Néanmoins, peut-on encore parler de modération après la mise en scène de l’inculpation de Dominique Strauss-Kahn ? A l’inverse de la France où ce type d’exhibition est interdit, la perpetrator walk est une habitude de la police new-yorkaise depuis les années 80, en partie pour montrer à l’opinion que les accusés sont bien traités dans les commissariats de la ville. Elle s’est généralisée sous l’impulsion de Rudy Giulani, alors procureur, afin de lutter contre les criminels en col blanc qui, le plus souvent, ont les moyens financiers et relationnels d’éviter une condamnation. La perp walk garantit au moins l’humiliation au tribunal de l’opinion publique. Mais qu’en est-il dès lors de la présomption d’innocence ? Qui n’aurait pas l’air coupable en étant menotté, hagard, et entouré de policiers ? Loin d’être un contre-pouvoir, les médias participent à une collaboration avec l’accusation en flattant les pires sentiments populaires.
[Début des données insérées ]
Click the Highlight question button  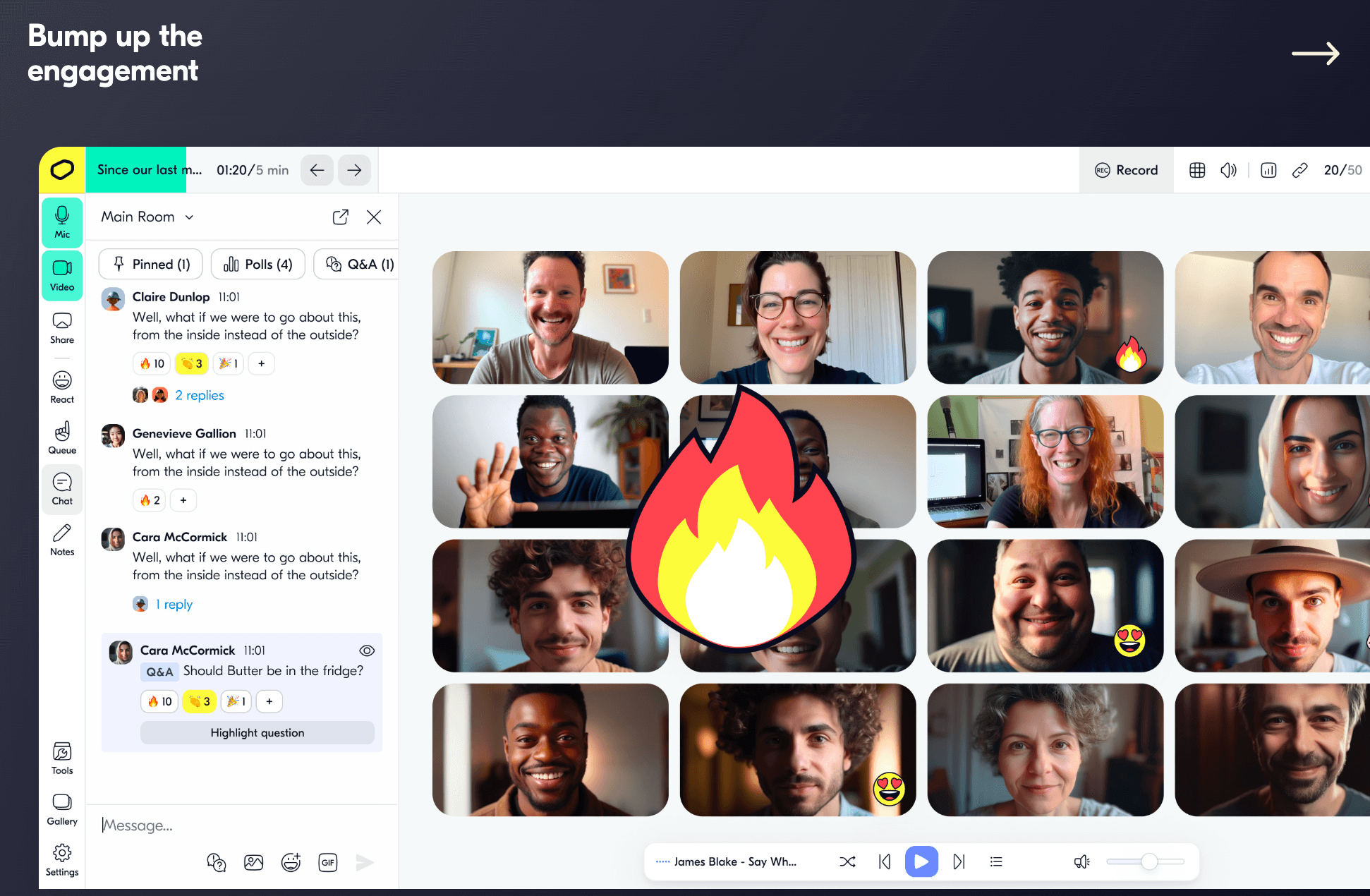point(257,732)

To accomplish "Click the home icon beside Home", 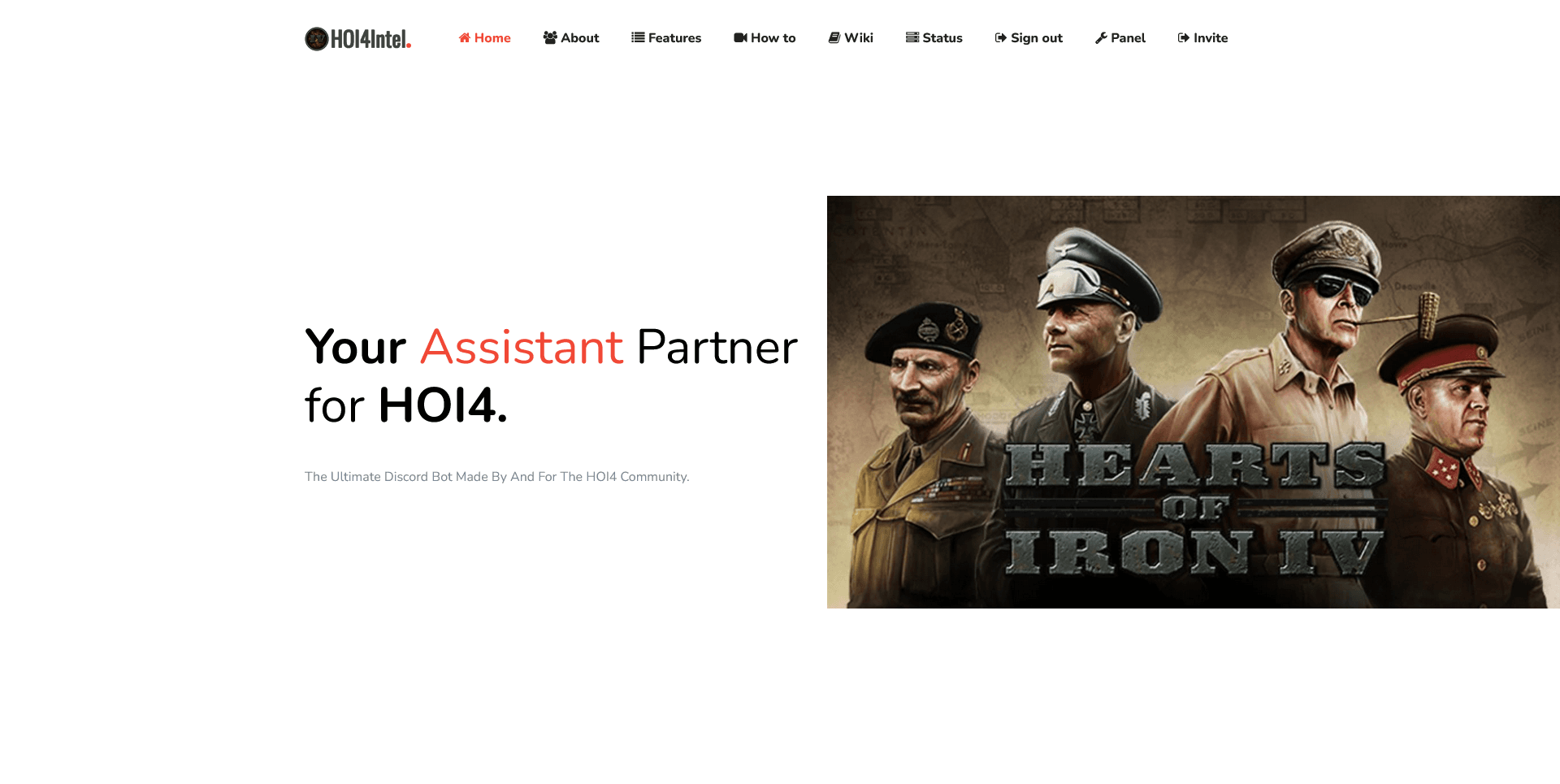I will click(464, 37).
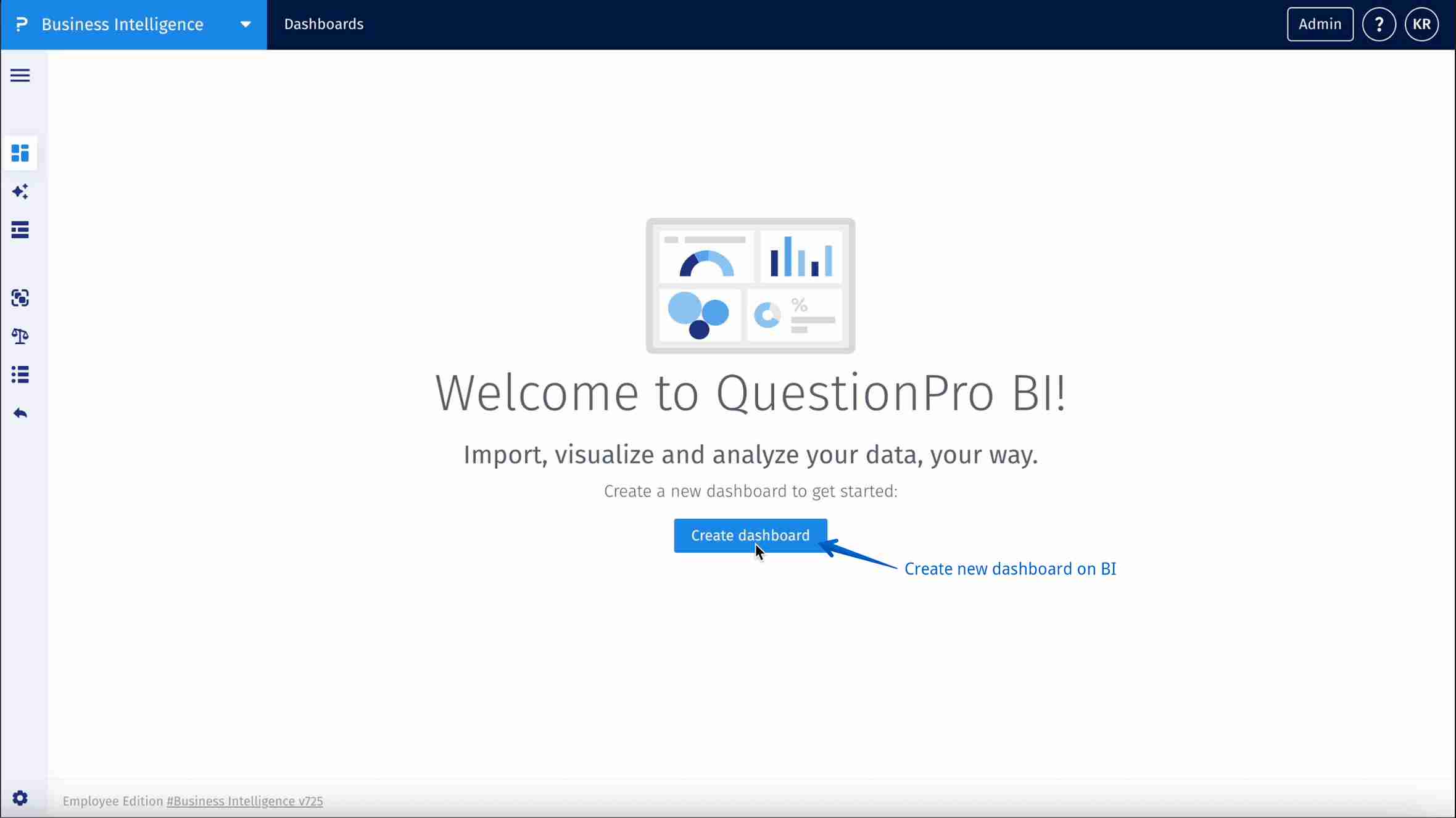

C’est pourquoi la pratique fut elle-même contestée devant les tribunaux par d’anciens accusés, notamment à la fin des années 90, en arguant d’une violation du 4e amendement qui protège de certains abus judiciaires. Il n’y eut cependant aucune conséquence pratique autre que de préciser les conditions d’application de la perp walk. Cette transparence est là pour rester sauf s’il est attesté que ses conséquences pourraient mettre à mal l’équité du procès – le due process of law – ce que les tribunaux fédéraux n’ont pas reconnu.
Enfin, le rôle du couple mensonge-vérité dans la procédure judiciaire est essentiel. Si le procès a lieu, le jury est composé de 12 membres chargés d’aboutir à un verdict à l’unanimité. Le doute n’est pas permis. D’où l’importance de la crédibilité des témoins et le choc des dernières révélations sur la victime. Une seule est directement liée à l’accusation de viol, mais toutes vont dans le sens d’un témoin qui n’est pas fiable. Il est difficile d’envisager de convaincre un jury à l’unanimité sur une telle base. L’affaire paraît compromise pour le procureur, alors même que l’accusation de viol demeure au vu des preuves matérielles d’un rapport sexuel. On le voit, le puritanisme n’a rien à voir avec cette attitude. Il s’agit tout simplement d’une question qui relève de la pratique de laCommon Law : dans un système où la parole du témoin est fondamentale, toute suspicion est décisive. L’avocat de la défense, Kenneth Thompson, a beau mettre en avant la brutalité des faits, une fois que le doute est instillé, la procédure se fragilise : la véracité compte plus que la vérité. En ce sens, le pragmatisme de la procédure conduit à définir l’innocence comme la simple persistance d’un doute raisonnable, ce qui joue en faveur de l’accusé.
En apparence, la justice new-yorkaise n’est pas vraiment grandie de la façon dont l’affaire Strauss-Kahn est traitée. Considérations politiques, médiatiques et procédurales se conjuguent pour transformer une histoire profondément choquante en gâchis d’où personne ne semble ressortir indemne. Cependant, malgré ses excès, la justice américaine reste capable de corriger ses erreurs – ne serait-ce que par le biais de l’élection des procureurs et des juges locaux – à l’inverse d’une justice française où l’opacité et la rigidité peuvent avoir des conséquences dramatiques.